There may be a false ceiling in the US Treasury – and not just any ceiling.
THE ceiling – the one that has been so vigorously debated in Washington for the last few months.
That’s right, the debt ceiling might becompletely irrelevant.
The United States has racked up $14 trillion in debt, around 97% of its GDP and alarmingly close to the statutory limit of $14.3 trillion established by Congress last year.
Fears that the government will not be able to issue debt to fund its programs have led to cantankerous shouting matches in Washington.
But all this shouting might be for nothing.
The answer can be found in Section 4 of the Fourteenth Amendment to the US Constitution, (which is mostly known for defining citizenship of the United States after the Civil War).
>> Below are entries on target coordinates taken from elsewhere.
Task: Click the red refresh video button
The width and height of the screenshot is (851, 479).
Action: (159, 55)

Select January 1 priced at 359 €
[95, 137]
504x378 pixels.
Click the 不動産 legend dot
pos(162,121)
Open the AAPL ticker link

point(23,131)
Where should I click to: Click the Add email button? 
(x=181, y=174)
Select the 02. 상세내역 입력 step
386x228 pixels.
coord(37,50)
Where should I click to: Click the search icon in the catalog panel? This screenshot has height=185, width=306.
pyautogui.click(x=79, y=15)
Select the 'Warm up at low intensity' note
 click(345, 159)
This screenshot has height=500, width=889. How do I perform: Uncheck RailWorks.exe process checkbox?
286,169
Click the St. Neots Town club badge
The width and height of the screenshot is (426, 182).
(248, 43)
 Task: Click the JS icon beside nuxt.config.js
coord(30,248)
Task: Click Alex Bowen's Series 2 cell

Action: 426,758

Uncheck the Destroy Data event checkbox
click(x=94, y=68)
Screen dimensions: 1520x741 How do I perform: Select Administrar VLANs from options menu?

Section 4 of this amendment validates all US public debt, stating that it “…shall not be questioned”, in order to ensure that the US did not default.
In a Civil War context, this was meant to ensure faith in the US government after a crisis, and also to invalidate any debts taken by the Confederacy during the war.
Today however, it means that any debt issued by the Treasury must be considered valid under the Constitution, regardless of debt ceilings established by Congress.
There is no doubt that the United States must find a way to cut spending – but if push comes to shove and Republicans refuse to yield on debt reduction plans, it might not matter.